Critics have argued for years that widening the road to four lanes would destroy hillsides and damage the Provo River, a popular trout-fishing stream and source of drinking water. Their warnings came true last year, when work crews cutting into the canyon walls caused four major landslides, shutting off traffic for days at a time.


"This is a living, moving canyon," says Julie Mack of the Provo Canyon Coalition, a group that has sued twice to stop the road, without success. "If you start cutting into it, it's not going to take it well."


The transportation department, dubbed UDOT, hadn't done any geological tests on the area where the landslides occurred, says Elliott Lips, a geologist who works for the coalition. The spot now shows a muddy scar over 200 feet high.


In December, the federal Army Corps of Engineers sent the state a letter saying the department was violating its code on the other side of the road as well.

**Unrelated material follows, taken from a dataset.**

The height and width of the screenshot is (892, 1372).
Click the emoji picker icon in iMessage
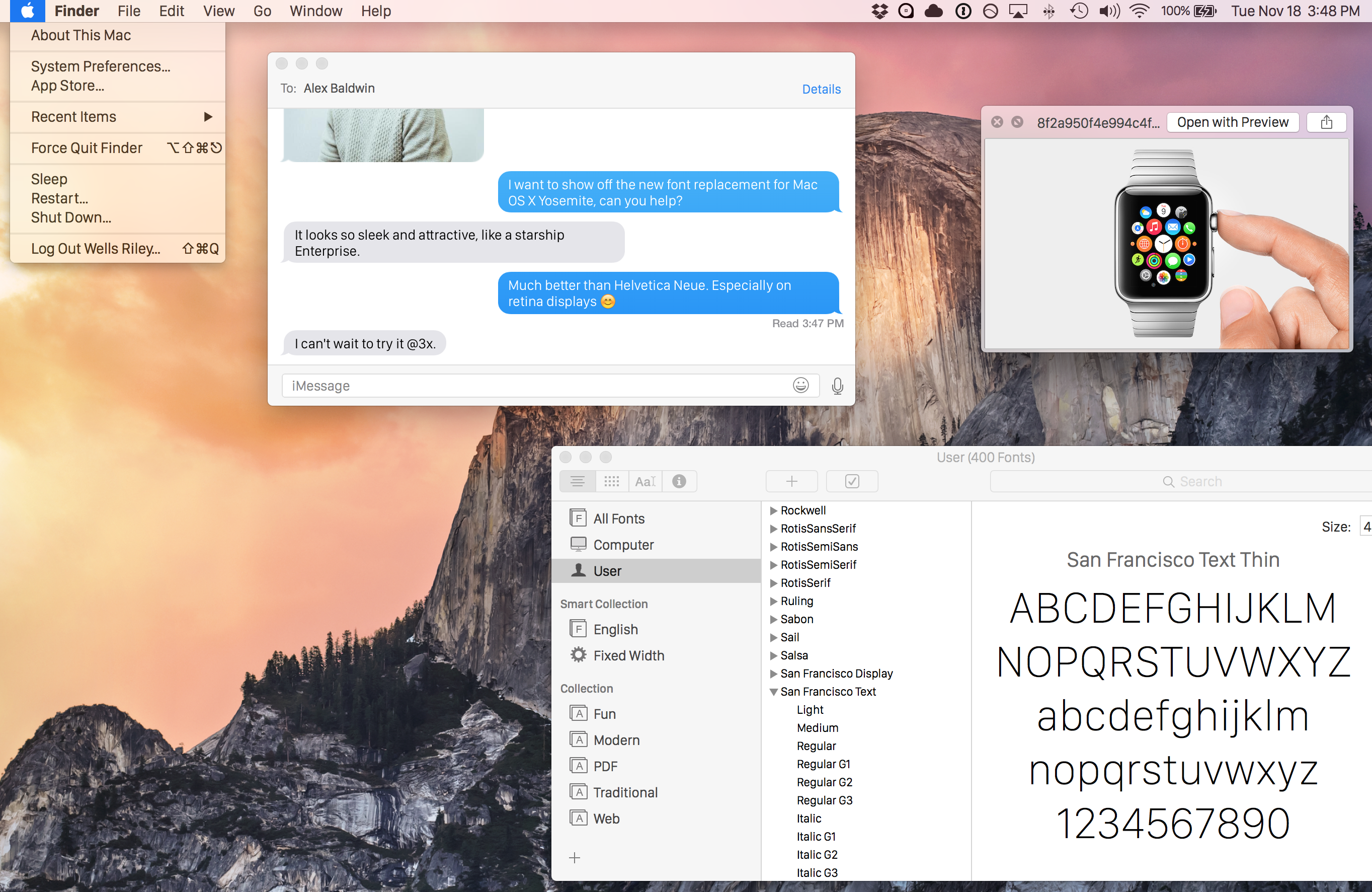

UDOT's permit requires an 8-foot buffer between the road and the river, but in several cases, the road was closer than 8 feet.


The incident was a "miscommunication," says UDOT engineer Jeff Baird. "There was only one minor violation. We were actually in compliance."


According to Julie Mack, encroachment on the river is just the latest sign that there's not room enough in Provo canyon for a four-lane highway. Her group is considering a third lawsuit. "Everything that could go wrong has gone wrong," says Mack. "This road is going nowhere."